I’m not really a Vegas guy — I had only been there three times before I joined Automotive News a year and half ago. But I’ve since doubled my visits and have been there twice already this year: for CES and for the NADA Show.

No doubt, Las Vegas is a good place to hold big events. It has a lot of hotels, a good-sized convention center and a very efficient airport.

Dealers seem to like Las Vegas. And it’s fairly handy for Silicon Valley’s tech startups, too. Every day of owning a business is a gamble, so why wouldn’t entrepreneurs enjoy the gaming capital?

CES and the NADA Show are each important events for the auto industry, but the overlap between them is rather limited. So I was struck by the similar undertones I heard from the two events: Call it a new appreciation for incremental progress.

Everyone can see the world is changing. But it isn’t changing overnight.

It was at CES in January where I met Dennis Clark from Honda Innovations. He’s the managing director for the automaker’s strategic venture partnerships, and he told me about his model for thinking about new technology opportunities that doesn’t bank on overturning how people get around and radically changing how people pay for transportation.

He sees a shift from the CASE (or ACES, as some of you prefer) view, with potential game changers coming from technology that allows for autonomous, connected or electric transportation to what he calls STEP, which focuses on ideas that are seamless, tangential, enabling, profitable.

You can read all about it on Page 16 — please do.

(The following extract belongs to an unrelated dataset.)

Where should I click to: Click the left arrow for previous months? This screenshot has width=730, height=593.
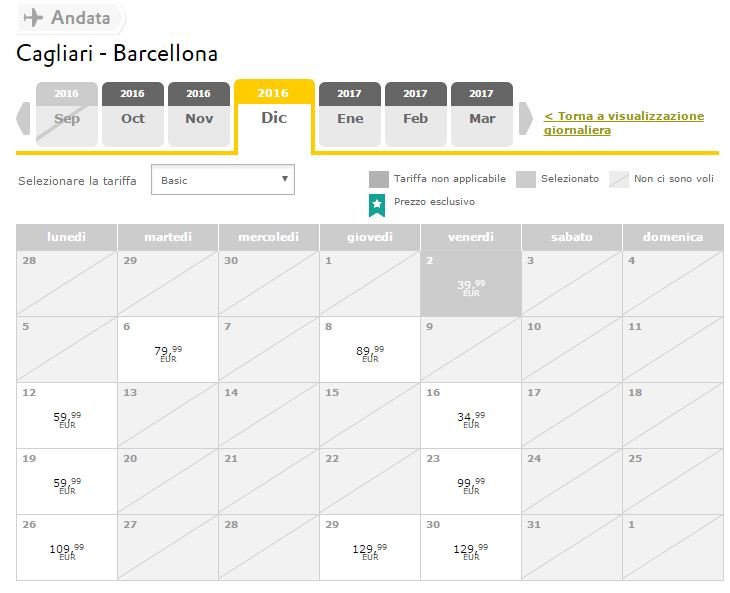click(23, 118)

The broad takeaway is that while there is important work toward a possible future where people pay by the mile to ride in robot-controlled electric taxis that can serve us our favorite happy hour beverage while driving us home, the most immediate achievements are going to be the things that help people do better what they already do today — whether that’s behind the wheel or in the factory.

Or in the dealership.

The floor at the NADA Show a month later was packed with vendors making the case that they could help retailers run their businesses just a little bit better.

Automating text alerts to service lane customers — that sounds smart.

A telephone answering system that cycles through office and mobile phones to ensure that customers can reach an actual human — there’s a dealer-specific application of useful technology.

Not revolutionary. But good stuff.

In recent years, there’s been a lot of breathless enthusiasm at the NADA Show for digital retail and new tech tools that didn’t necessarily produce better bottom-line results, said Inga Maurer, a McKinsey partner and auto industry lead.

“I think it’s because there’s been no real adjustment to the underlying cost structure,” she told me in an interview for Automotive News TV.

Adding technology to help schedule service appointments or lead the shopper through the process doesn’t improve the business if you aren’t able to reduce the number of sales associates or managers.

As a result, at this year’s NADA Show, she saw less chasing of the latest shiny object and “a bit more pragmatism.”

I’ll be careful here not to draw any conclusions about the current political environment or Wall Street.

While some more extreme views gather the most attention and support, the auto industry and others in the business community are taking a breath after a long period of growth, bracing for major change — and wary of making bad bets.